Friday, March 21, 2008

"It Won't Get Any Better"

Getting ready to go to this afternoon's viewing for Reece Wood, I was looking for something to give to her parents and found the following passage that, in an odd way perhaps, may be meaningful and helpful to them.

“I try to imagine the future. Will we ‘get over it’ and be cured of mourning? Will we forget and find comfort in forgetting? Will we remain in the unreal reality, dreaming through life, hoping we will wake up and it will all be untrue? Then I shop in a store in our small town and the owner, who I have in my grief forgotten has lost a son, shocks me by saying, ‘It won’t get any better, Don.’

“I step back as if he hit me. He watches me but refuses to apologize or attempt to gentle his brutal counsel, but strangely, as I leave, I find myself taking comfort from that statement. Lee’s death will be part of us forever. It will mark us forever. There will be healing as there is when a leg is amputated. We will become who we are: ‘the Murrays, who lost a daughter, you know.’ And as we live this life, we will always feel the leg that others cannot see, the invisible leg I have heard amputees talk about that feels cold, pain, itches, lives on in memory.

“It will not get any better, and I feel a strange comfort in that. I will have to live this changed life as well as I can. There will be no healing, but I will become familiar with this new life, always having at my side the daughter no one else can see. I might even find it a comfort to know she will always be near.”

- Donald M. Murray
In The Lively Shadow: Living with the Death of a Child

Tomorrow, I'll probably try to go to Reece's funeral in the morning and then drive to Larue, Ohio, for the funeral of Lois Parish, my good friend Jeff's mother. Two extremely different types of death there, I suppose, with one being a toddler and the other a woman with many years behind her. It will be interesting to experience both in such close proximity to each other. If I do attend both, I'll have gone to more funerals since November than I have in the last decade and a half.

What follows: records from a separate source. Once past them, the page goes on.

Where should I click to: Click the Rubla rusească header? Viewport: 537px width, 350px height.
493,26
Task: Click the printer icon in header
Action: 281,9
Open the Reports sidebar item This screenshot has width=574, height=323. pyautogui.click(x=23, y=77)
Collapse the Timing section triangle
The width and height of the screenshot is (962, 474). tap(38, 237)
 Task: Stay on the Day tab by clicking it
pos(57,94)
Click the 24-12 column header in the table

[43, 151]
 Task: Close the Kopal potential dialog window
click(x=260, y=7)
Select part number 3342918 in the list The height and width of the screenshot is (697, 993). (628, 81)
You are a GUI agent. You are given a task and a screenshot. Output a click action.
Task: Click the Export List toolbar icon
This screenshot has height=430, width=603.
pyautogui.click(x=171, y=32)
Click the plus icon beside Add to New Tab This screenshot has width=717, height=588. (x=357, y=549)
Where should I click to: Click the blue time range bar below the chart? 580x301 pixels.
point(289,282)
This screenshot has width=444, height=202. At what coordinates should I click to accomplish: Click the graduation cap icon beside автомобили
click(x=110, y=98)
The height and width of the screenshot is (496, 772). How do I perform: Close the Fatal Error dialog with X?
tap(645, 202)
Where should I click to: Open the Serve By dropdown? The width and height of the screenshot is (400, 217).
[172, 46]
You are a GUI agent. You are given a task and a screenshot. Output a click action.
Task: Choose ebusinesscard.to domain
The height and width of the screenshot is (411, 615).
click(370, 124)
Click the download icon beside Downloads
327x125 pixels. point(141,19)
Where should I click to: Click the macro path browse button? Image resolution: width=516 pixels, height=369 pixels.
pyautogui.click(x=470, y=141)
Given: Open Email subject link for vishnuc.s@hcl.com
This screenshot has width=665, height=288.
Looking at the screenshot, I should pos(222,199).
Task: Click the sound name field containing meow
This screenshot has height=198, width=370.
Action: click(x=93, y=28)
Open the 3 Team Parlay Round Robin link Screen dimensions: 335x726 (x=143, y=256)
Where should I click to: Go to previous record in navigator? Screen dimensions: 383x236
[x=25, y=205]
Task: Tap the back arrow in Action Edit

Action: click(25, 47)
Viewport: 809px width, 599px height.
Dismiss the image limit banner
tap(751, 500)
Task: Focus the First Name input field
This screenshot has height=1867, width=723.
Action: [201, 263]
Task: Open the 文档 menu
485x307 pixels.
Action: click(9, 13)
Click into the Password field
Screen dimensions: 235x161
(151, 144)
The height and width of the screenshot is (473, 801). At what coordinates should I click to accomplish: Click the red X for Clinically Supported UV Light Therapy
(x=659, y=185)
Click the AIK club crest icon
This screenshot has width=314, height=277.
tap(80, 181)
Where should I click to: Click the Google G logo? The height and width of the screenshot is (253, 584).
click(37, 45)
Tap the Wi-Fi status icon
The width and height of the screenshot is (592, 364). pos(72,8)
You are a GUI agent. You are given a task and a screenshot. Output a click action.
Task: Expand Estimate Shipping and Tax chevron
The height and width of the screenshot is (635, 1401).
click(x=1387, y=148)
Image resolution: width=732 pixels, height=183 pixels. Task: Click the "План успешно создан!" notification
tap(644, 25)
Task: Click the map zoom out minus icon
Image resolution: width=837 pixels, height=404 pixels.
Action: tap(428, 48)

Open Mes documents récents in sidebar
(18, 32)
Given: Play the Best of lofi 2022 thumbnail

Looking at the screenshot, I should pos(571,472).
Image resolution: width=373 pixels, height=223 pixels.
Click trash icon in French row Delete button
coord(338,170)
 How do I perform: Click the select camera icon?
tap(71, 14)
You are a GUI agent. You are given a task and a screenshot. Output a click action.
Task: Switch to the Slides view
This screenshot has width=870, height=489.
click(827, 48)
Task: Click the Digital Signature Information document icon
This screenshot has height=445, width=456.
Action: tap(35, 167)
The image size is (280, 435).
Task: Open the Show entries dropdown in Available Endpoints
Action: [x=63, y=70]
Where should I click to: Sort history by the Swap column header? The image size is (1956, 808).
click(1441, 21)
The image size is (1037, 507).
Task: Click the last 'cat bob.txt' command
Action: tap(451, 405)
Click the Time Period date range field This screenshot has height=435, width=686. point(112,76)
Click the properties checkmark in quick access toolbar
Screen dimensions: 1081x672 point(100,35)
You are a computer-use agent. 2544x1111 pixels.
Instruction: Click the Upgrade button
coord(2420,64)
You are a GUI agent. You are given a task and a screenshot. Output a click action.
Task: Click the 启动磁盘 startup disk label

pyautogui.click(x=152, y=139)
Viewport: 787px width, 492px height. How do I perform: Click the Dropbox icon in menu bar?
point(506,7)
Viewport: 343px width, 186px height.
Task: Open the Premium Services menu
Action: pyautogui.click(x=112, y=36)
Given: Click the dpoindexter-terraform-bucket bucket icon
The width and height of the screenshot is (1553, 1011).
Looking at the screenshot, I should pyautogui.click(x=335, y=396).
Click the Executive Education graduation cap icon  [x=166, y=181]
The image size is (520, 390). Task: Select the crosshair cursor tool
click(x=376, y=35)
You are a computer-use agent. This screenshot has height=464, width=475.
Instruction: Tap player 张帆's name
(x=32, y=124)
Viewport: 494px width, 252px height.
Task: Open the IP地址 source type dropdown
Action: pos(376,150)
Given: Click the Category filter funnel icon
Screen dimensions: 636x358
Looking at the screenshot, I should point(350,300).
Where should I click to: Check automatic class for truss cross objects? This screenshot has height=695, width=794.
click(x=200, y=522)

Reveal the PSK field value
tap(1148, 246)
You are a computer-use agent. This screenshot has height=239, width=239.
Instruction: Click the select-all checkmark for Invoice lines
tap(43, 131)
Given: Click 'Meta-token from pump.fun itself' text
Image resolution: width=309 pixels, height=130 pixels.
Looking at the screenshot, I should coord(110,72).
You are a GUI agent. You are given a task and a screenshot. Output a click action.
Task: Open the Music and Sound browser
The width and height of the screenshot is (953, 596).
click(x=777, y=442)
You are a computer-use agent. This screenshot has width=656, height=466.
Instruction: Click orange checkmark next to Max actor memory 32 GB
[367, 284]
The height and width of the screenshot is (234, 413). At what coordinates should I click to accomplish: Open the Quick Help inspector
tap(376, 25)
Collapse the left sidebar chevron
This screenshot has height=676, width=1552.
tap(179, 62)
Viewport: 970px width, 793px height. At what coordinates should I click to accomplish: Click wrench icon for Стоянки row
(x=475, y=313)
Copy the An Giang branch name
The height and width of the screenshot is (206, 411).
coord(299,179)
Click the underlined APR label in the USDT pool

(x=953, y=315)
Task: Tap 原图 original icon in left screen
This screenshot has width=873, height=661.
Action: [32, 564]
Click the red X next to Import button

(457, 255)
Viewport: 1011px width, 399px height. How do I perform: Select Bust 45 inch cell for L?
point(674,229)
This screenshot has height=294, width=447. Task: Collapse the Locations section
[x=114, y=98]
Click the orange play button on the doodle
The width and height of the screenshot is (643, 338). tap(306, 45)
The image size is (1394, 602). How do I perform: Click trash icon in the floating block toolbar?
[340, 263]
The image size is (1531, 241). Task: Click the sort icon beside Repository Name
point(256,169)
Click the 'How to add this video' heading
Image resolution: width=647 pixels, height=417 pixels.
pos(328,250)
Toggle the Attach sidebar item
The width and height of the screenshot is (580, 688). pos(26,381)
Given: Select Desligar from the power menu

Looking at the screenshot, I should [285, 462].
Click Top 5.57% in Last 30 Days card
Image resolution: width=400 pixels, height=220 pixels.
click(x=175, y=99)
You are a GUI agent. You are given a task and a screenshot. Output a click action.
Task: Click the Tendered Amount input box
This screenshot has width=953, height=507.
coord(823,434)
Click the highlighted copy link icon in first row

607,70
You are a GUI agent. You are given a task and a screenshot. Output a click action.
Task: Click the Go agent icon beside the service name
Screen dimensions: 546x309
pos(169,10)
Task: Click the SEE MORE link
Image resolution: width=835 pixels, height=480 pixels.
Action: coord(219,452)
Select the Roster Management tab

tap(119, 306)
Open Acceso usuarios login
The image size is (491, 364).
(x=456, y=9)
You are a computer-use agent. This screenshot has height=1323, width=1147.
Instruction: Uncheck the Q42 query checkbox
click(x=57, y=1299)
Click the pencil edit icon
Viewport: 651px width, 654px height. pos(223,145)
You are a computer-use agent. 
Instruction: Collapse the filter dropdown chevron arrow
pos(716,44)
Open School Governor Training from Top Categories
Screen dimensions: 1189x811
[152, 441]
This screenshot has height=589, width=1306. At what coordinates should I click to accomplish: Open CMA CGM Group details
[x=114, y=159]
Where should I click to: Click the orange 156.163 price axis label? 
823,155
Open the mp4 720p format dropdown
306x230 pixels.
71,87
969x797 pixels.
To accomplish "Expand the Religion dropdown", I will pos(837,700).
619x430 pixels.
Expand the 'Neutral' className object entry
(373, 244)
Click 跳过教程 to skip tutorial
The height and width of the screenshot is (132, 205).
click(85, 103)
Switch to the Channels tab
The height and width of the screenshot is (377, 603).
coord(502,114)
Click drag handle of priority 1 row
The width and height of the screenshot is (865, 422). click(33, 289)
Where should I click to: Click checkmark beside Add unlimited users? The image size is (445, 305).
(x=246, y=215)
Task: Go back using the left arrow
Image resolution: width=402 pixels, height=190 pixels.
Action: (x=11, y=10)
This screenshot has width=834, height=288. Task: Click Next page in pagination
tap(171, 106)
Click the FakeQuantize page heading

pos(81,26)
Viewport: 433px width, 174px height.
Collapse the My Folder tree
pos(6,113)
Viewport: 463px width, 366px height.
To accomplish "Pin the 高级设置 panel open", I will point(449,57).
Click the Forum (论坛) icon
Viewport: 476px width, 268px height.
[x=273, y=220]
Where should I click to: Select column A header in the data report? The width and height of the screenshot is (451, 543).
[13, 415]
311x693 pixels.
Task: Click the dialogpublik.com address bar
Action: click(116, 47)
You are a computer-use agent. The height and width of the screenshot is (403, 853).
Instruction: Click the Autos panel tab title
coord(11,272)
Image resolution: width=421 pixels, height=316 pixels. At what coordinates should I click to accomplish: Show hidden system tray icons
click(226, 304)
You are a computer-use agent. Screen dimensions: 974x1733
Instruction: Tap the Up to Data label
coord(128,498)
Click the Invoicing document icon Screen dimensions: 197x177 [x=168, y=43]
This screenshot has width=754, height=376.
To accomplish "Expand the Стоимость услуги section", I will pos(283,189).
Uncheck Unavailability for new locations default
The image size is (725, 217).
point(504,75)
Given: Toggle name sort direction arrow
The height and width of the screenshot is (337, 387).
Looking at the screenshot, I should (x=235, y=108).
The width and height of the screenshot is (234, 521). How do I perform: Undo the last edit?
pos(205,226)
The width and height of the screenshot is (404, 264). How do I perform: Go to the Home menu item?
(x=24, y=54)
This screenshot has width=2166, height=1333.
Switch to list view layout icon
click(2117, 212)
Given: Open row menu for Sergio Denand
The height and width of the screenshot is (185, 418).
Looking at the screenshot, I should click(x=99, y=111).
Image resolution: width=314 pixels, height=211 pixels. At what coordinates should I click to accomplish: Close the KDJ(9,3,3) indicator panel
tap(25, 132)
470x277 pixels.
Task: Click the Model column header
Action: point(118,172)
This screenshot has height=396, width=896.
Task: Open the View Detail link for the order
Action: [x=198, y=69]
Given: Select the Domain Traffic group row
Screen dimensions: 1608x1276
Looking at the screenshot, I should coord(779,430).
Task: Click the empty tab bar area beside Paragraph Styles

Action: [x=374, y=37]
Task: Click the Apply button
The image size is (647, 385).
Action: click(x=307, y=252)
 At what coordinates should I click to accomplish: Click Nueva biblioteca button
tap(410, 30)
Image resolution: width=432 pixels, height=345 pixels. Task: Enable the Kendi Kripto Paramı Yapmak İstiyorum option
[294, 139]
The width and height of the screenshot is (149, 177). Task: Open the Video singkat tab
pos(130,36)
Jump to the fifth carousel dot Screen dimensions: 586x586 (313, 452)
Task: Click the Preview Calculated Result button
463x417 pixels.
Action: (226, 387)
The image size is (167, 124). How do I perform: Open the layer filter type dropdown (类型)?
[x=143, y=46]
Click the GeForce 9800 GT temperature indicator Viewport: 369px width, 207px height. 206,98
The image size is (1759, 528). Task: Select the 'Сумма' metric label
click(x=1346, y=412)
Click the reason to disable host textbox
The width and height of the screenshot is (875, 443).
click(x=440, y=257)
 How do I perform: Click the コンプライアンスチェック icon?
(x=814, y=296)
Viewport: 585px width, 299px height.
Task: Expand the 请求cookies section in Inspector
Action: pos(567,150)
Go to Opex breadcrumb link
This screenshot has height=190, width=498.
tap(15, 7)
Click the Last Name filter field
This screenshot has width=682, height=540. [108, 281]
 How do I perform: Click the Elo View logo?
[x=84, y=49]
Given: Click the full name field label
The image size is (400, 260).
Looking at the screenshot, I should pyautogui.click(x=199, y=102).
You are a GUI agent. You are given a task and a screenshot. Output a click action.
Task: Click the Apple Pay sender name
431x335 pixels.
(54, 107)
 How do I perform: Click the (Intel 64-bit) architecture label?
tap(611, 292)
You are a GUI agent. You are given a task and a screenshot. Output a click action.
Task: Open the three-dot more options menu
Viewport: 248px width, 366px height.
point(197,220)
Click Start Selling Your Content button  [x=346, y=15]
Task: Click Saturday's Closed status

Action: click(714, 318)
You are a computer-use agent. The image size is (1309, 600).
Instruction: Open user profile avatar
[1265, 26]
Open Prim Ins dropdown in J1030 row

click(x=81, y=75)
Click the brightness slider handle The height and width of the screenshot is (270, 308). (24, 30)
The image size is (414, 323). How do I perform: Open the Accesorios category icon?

Let me close with another good quote from Don Murray:

"We don't get over the death of those we love. Don't tell those who have suffered such a loss to get over it. Think how terrible it would be if we could forget."


1 comment:

Diane said...

Palmer -- "Now I Lay Me Down To Sleep" is a blogsite for people whose babies/children have died. I have read a goodly number of them and what you have written is reiterated over and over.